Logging: Send Data to Gantry

Logging is how you get data into Gantry. Once it's there, you can begin analyzing it! There are many ways to get data into Gantry; this page describes all of them except for Logging LLM Completion Data. It's expected that only one method below best fits your use case.

Logging overview

Gantry accumulates records corresponding to predictions (inputs and outputs) and feedback (the ground truth output). Feedback helps the quality of predictions. Predictions can also be enriched with tags and projections (derived values) to provide a clearer picture of model behavior.

The terms introduced above will be described in detail in the sections that follow. Explanations will be in the context of the following record from Gantry:

In this example describes a text generation model with a single input and output. The table below explains the each column:

ColumnDescription
record_keyA unique and stable identifier for this prediction. This key can be used to apply feedback at any point in time.
application_nameThe name of this application within Gantry. Roughly speaking, each application has a corresponding "infinite DataFrame" consisting of rows like this.
tags.envAn example of how to use tags to indicate this record was captured in production.
tags.user_typeAn example of enriching a prediction with data that might not be an input, but helps add context to how the model impacts users.
inputs.promptThe prompt provided by the user, the model input.
outputs.generationThe output produced by text generation.
feedback.thumbs_upAn example of feedback that is not "ground truth", but merely the opinion of the user. This type of feedback is well suited for assessing how well users are receiving the model's predictions.
projections.word_countAn example of using projections to "project" a higher dimensional input, raw text, into a scalar. This helps understand the model's behavior more systematically.

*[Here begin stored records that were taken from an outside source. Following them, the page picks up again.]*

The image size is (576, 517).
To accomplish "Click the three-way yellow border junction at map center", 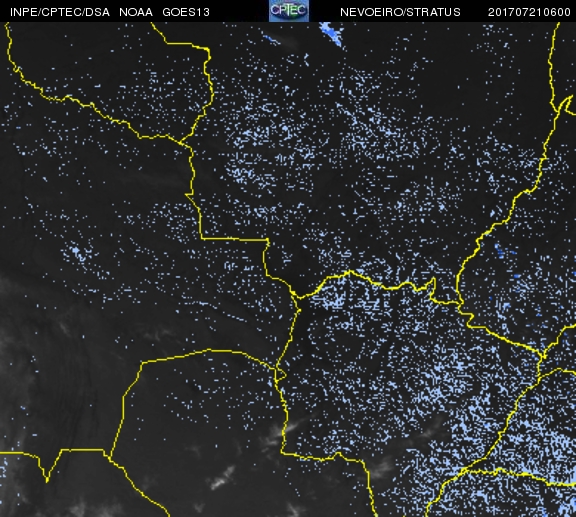I will [x=296, y=296].
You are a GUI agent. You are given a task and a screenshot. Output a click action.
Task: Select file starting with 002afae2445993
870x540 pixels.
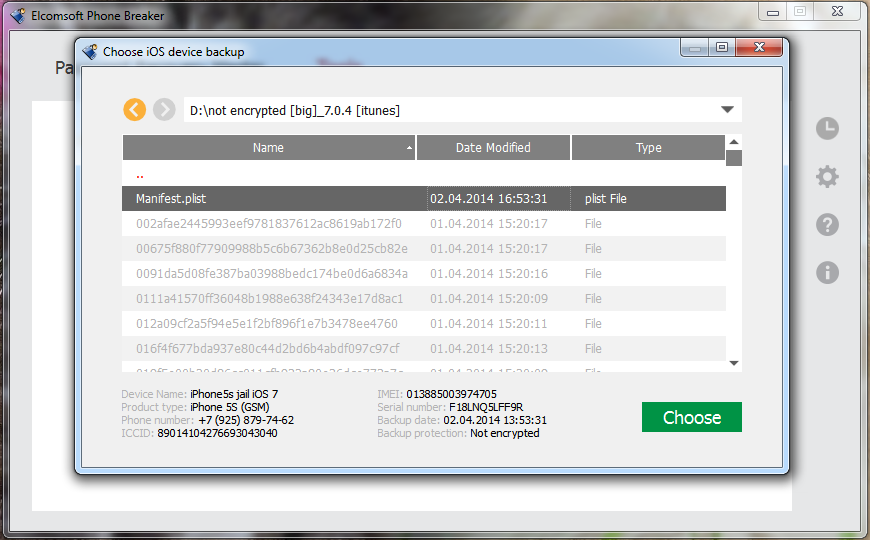pos(268,224)
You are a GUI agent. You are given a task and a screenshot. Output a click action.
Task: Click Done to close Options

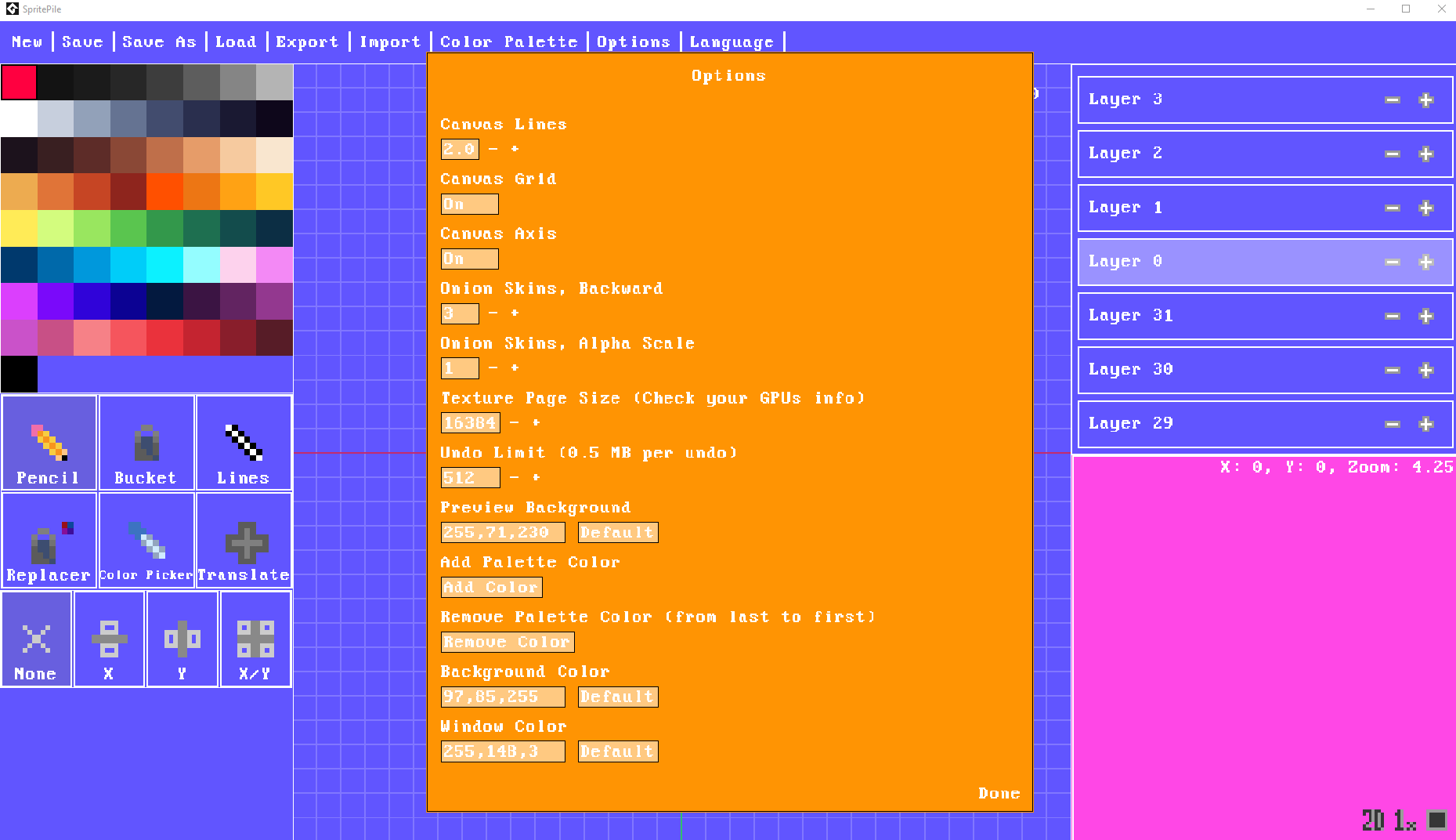[x=999, y=794]
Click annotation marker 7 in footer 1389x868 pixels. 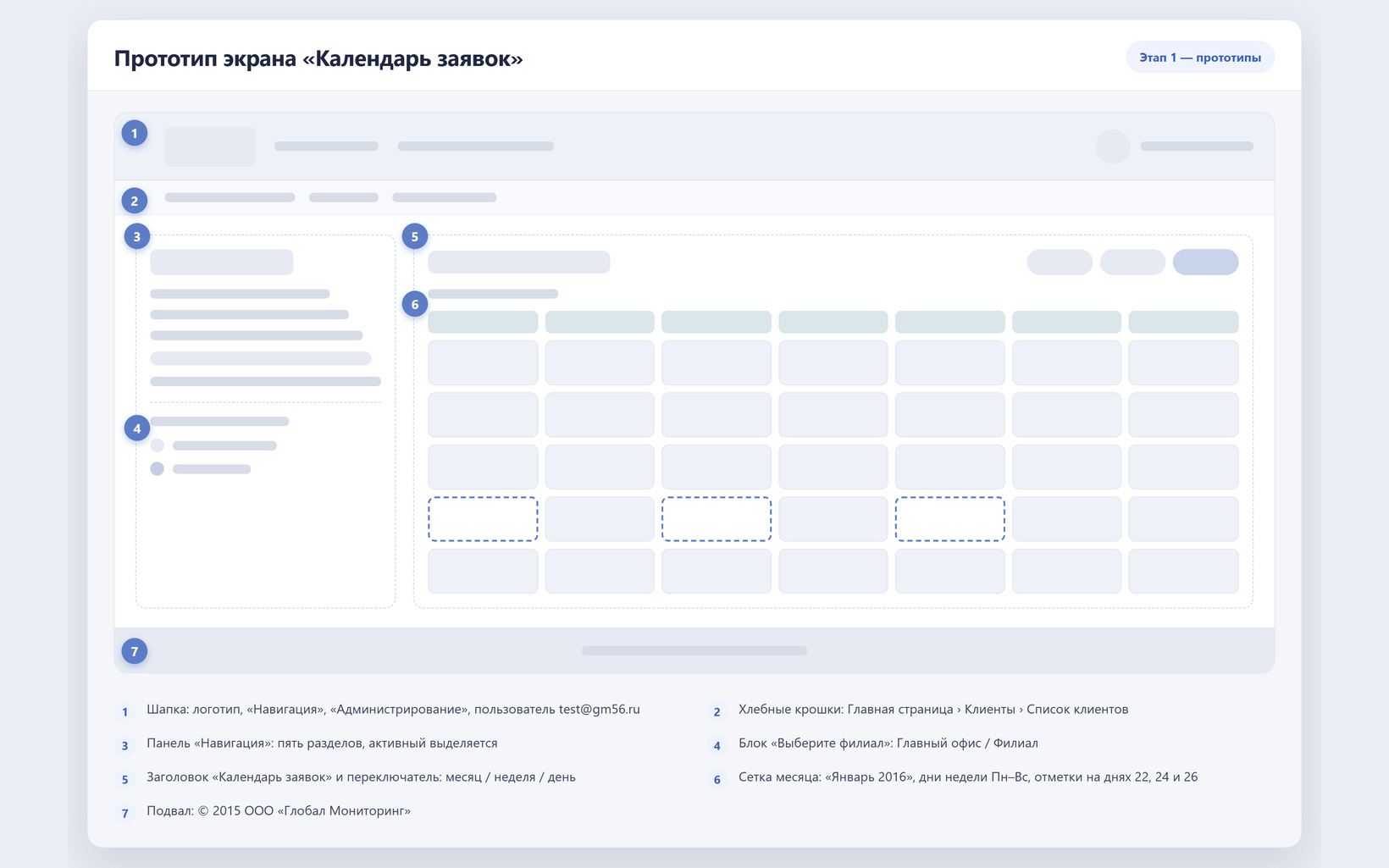135,651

There are 3 main ways to log data to Gantry: via stream, via batch, and via data connector. The section below describes how to log the first few columns in the record displayed above.

Regardless of the logging type, Gantry needs to be initialized.

Note that Gantry is global
The Gantry module is initialized globally for per Python process. That means all logging calls in a process need to share an API key. Upon initialization, you can instruct Gantry not to send data in the background. This is only recommended if you're working in an async environment, as it might slow down your processes otherwise.

import gantry

gantry.init(
    api_key="YOUR_API_KEY",
)

πŸ“˜

Logging Media Data

The process for logging image and audio data is different. Skip to that documentation here.

Logging via stream and batch are the two simplest ways to get started with logging in Gantry. Stream is the default upload type of application.log. A batch upload can be invoked by setting the as_batch parameter to True.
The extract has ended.